Work item:
What you return should be only the lines starting at the one that contains "The height and width of the screenshot is (768, 1366)." and running to the end of the listing, exactly as written, minus any pictures.

Record extracts:
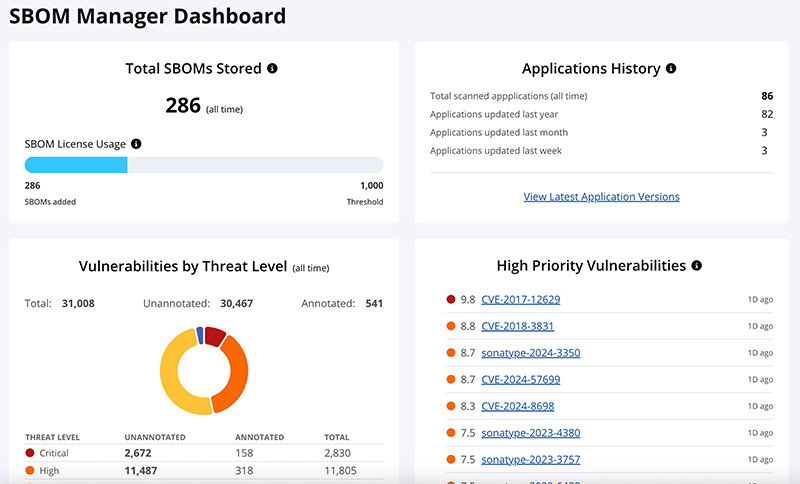Screen dimensions: 800x484
Task: Select the CVE-2024-57699 entry
Action: [520, 380]
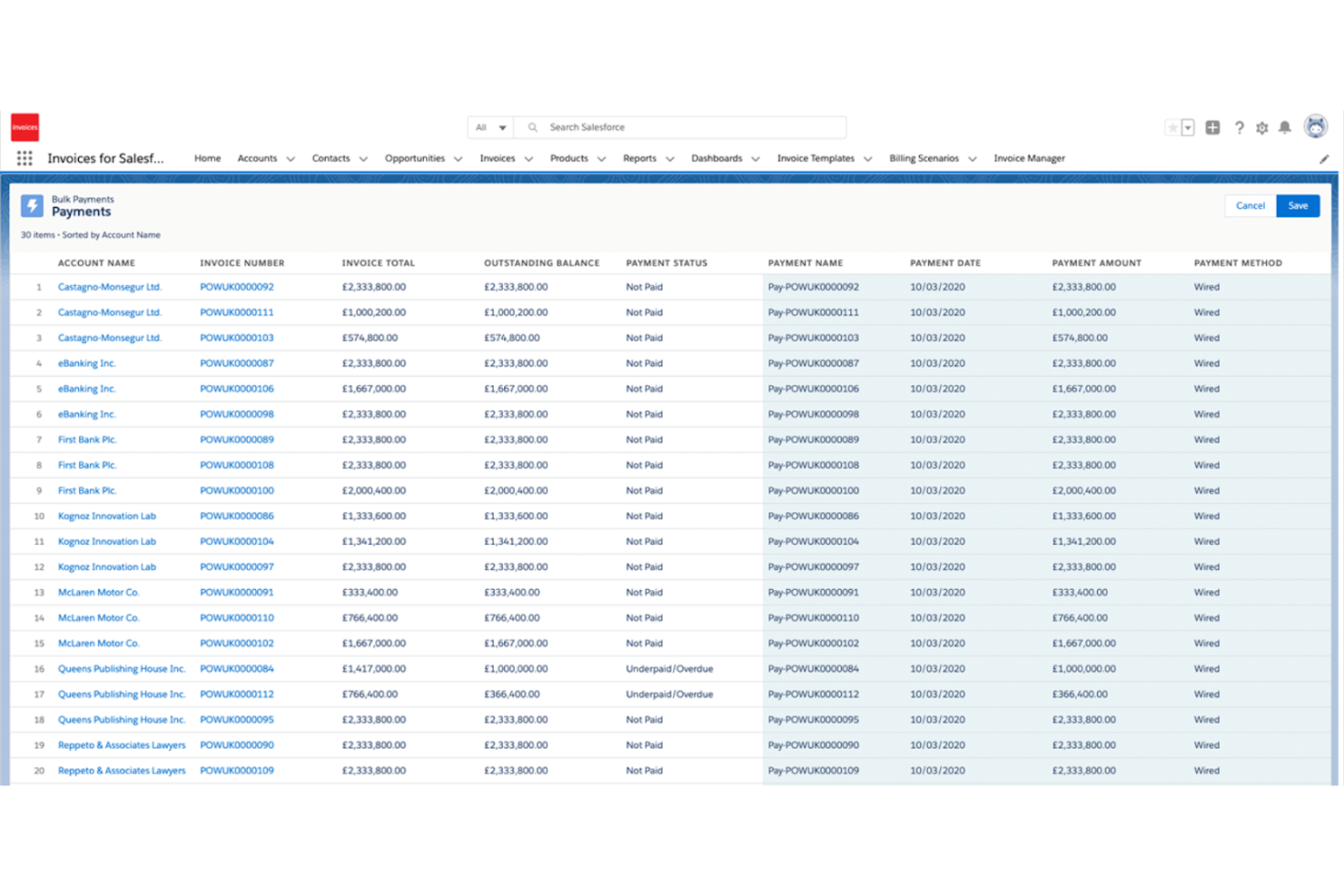Click the search magnifier icon
The height and width of the screenshot is (896, 1344).
[x=532, y=127]
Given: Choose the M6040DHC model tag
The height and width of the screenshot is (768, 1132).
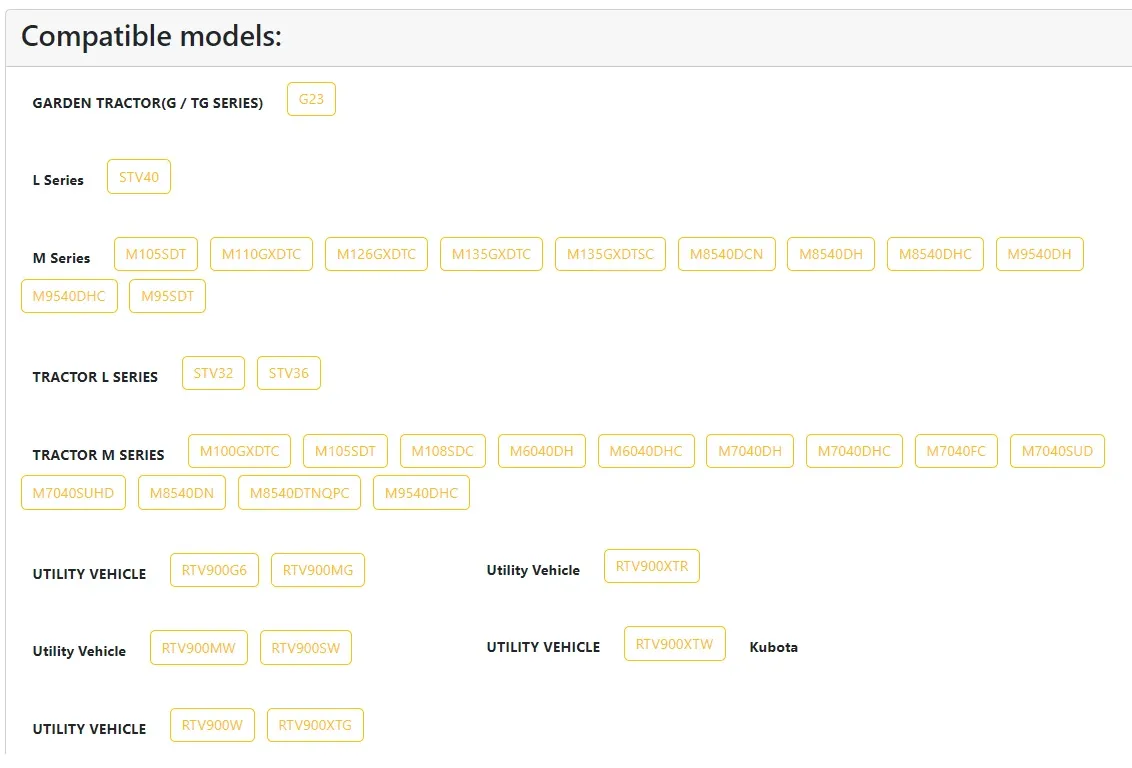Looking at the screenshot, I should point(646,451).
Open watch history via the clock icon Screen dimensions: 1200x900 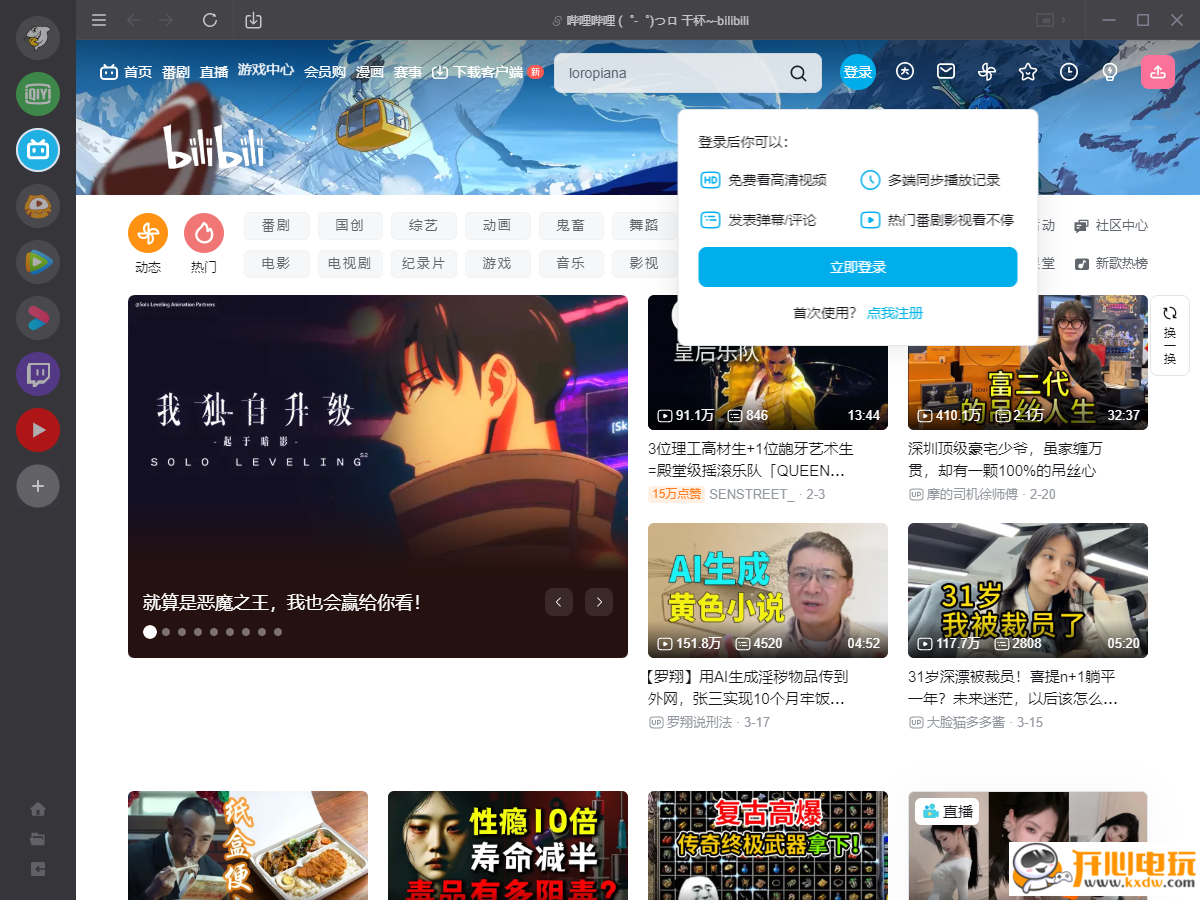click(x=1068, y=71)
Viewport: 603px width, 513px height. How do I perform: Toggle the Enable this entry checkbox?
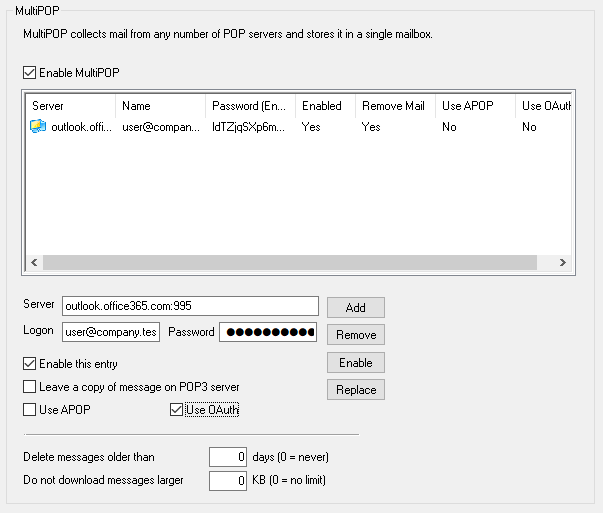tap(29, 363)

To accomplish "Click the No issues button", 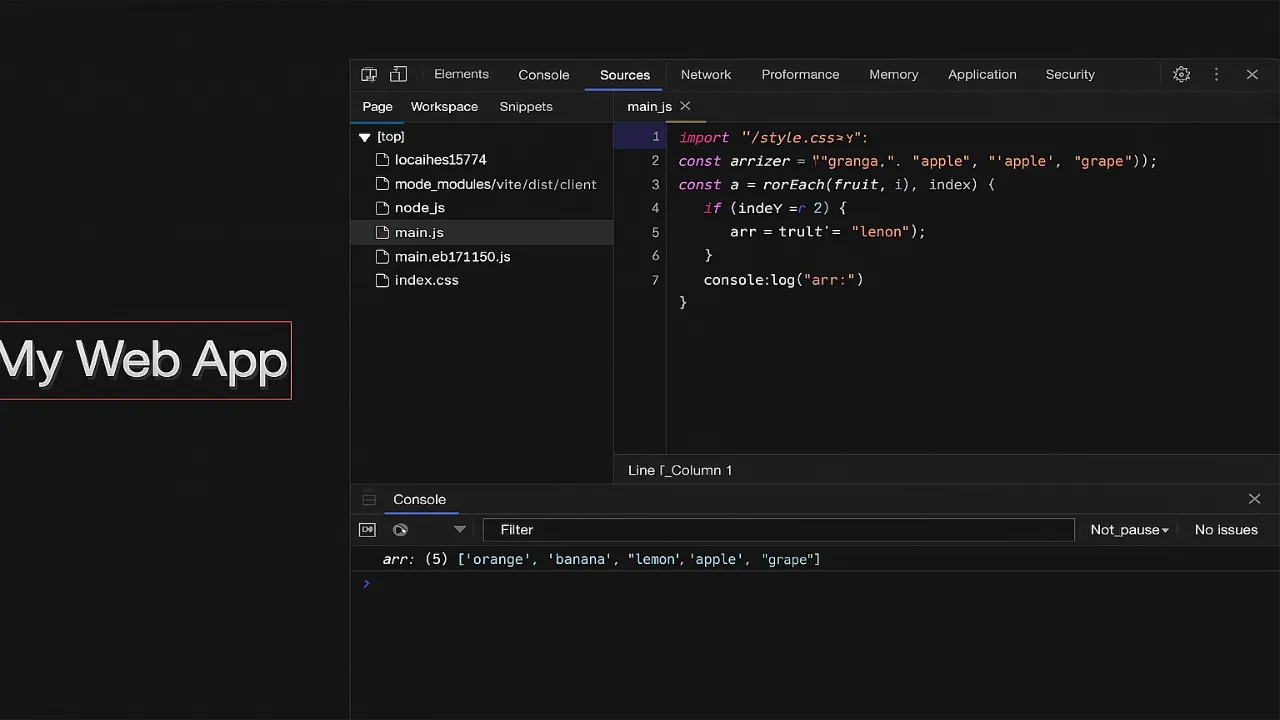I will (1225, 530).
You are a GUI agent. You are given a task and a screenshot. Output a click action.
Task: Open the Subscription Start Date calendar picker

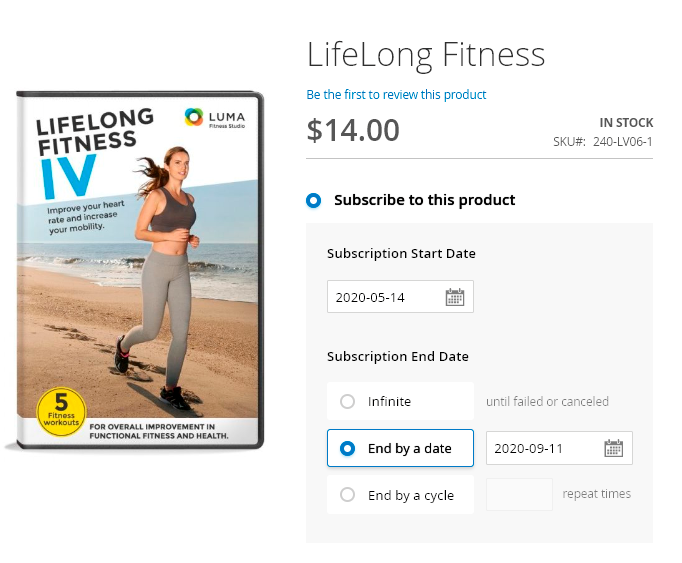[454, 297]
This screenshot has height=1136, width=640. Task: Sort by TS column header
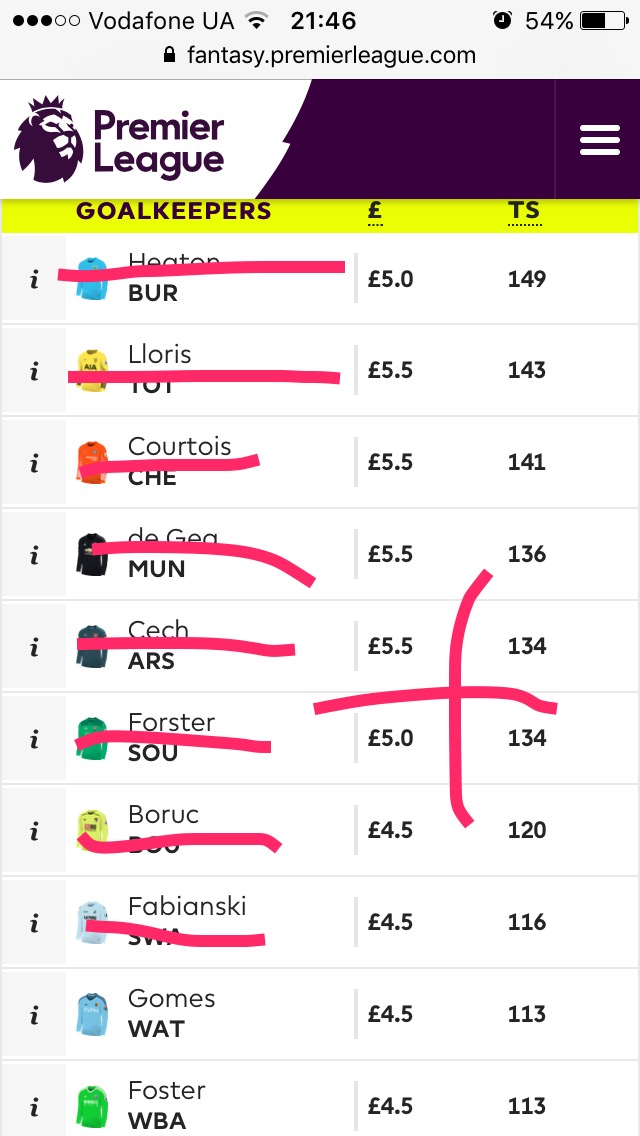524,211
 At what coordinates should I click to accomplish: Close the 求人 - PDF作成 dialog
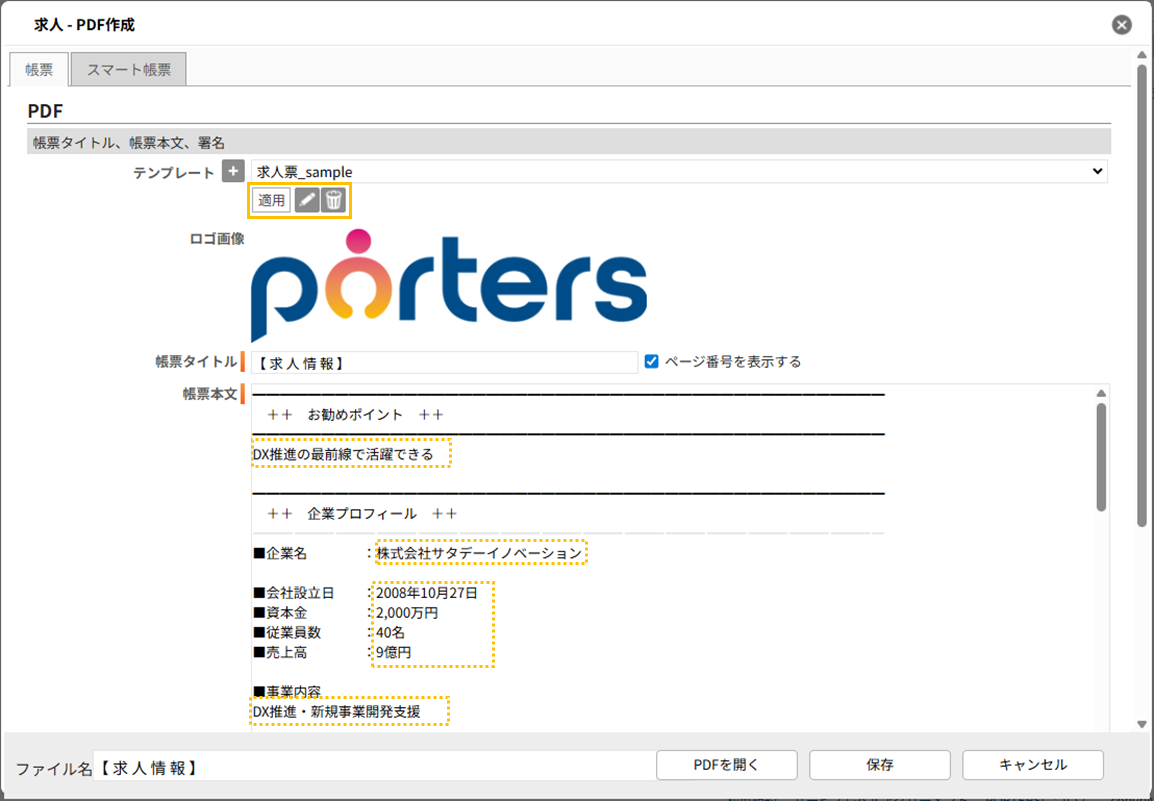[x=1122, y=25]
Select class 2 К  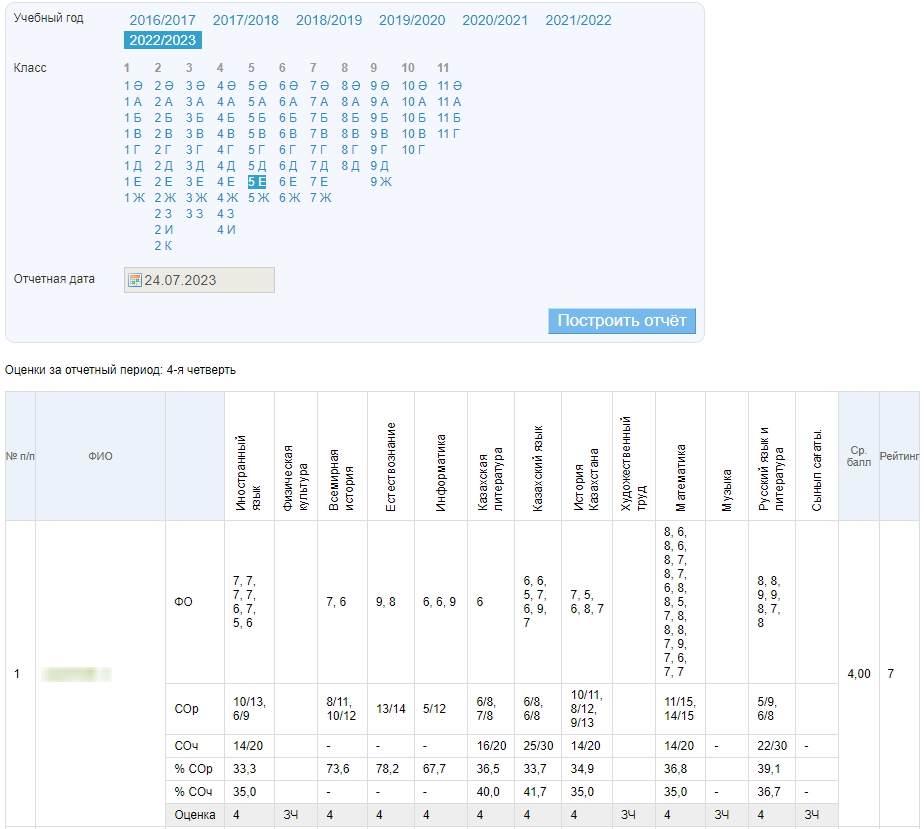pyautogui.click(x=163, y=246)
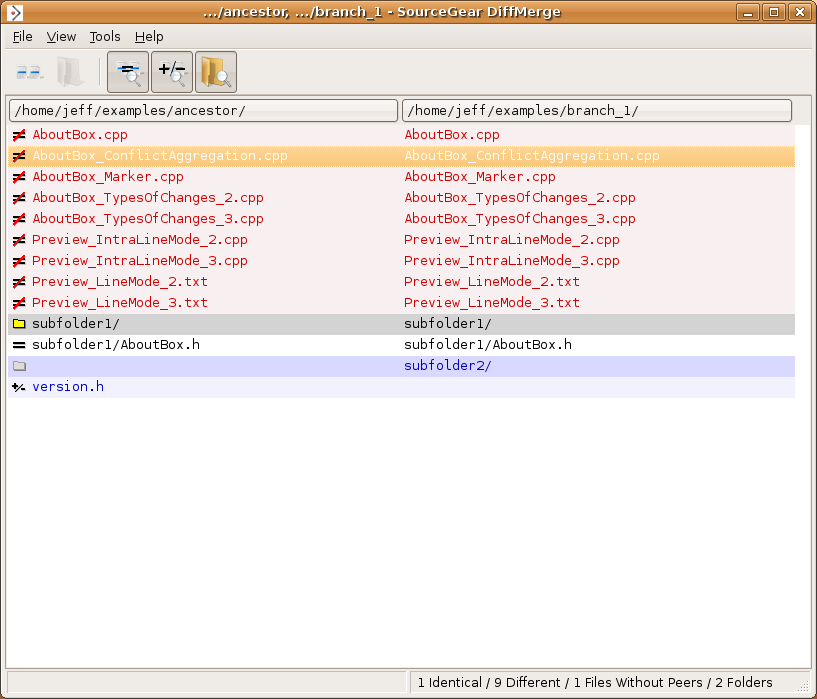817x699 pixels.
Task: Open the View menu
Action: click(61, 37)
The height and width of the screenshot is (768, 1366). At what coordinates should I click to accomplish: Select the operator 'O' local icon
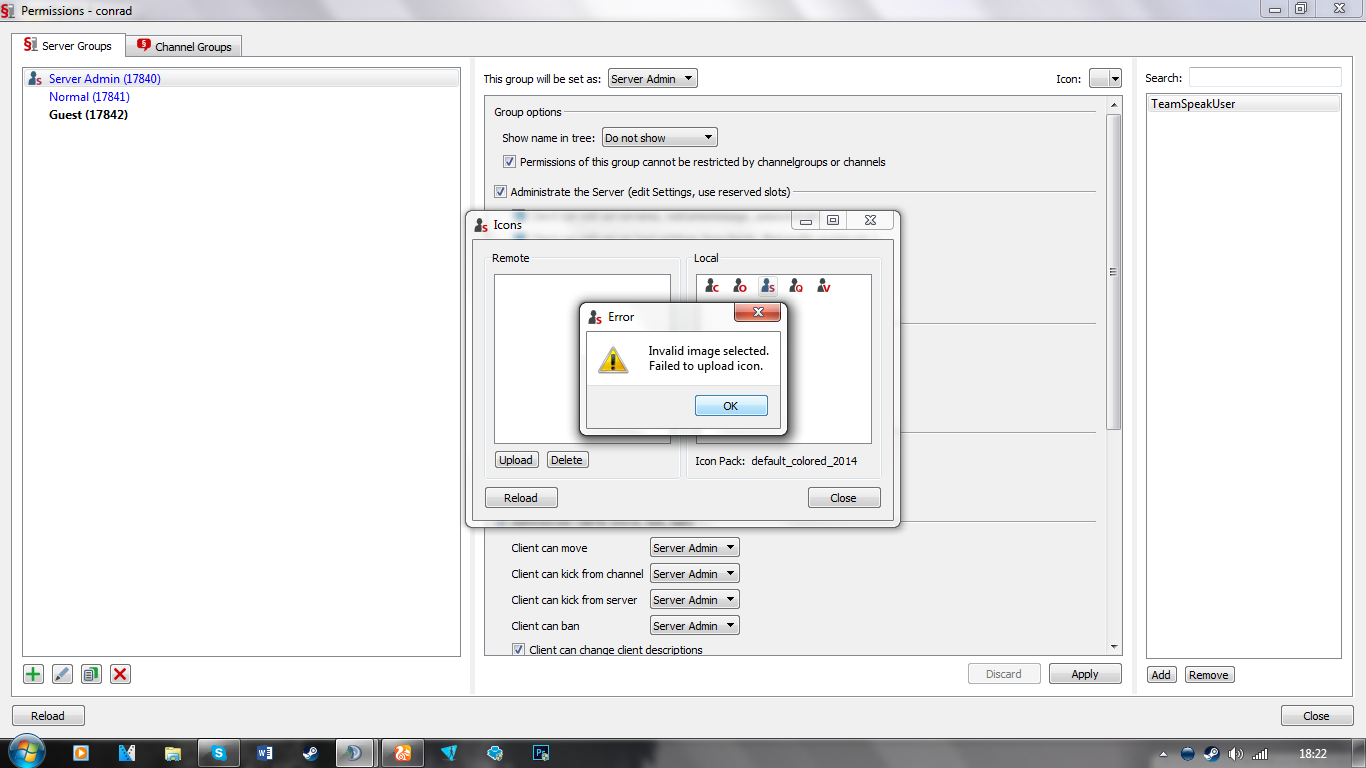[x=739, y=286]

Finished exercise:
The height and width of the screenshot is (768, 1366). At what coordinates should I click to accomplish: Select the operator 'O' local icon
[x=739, y=286]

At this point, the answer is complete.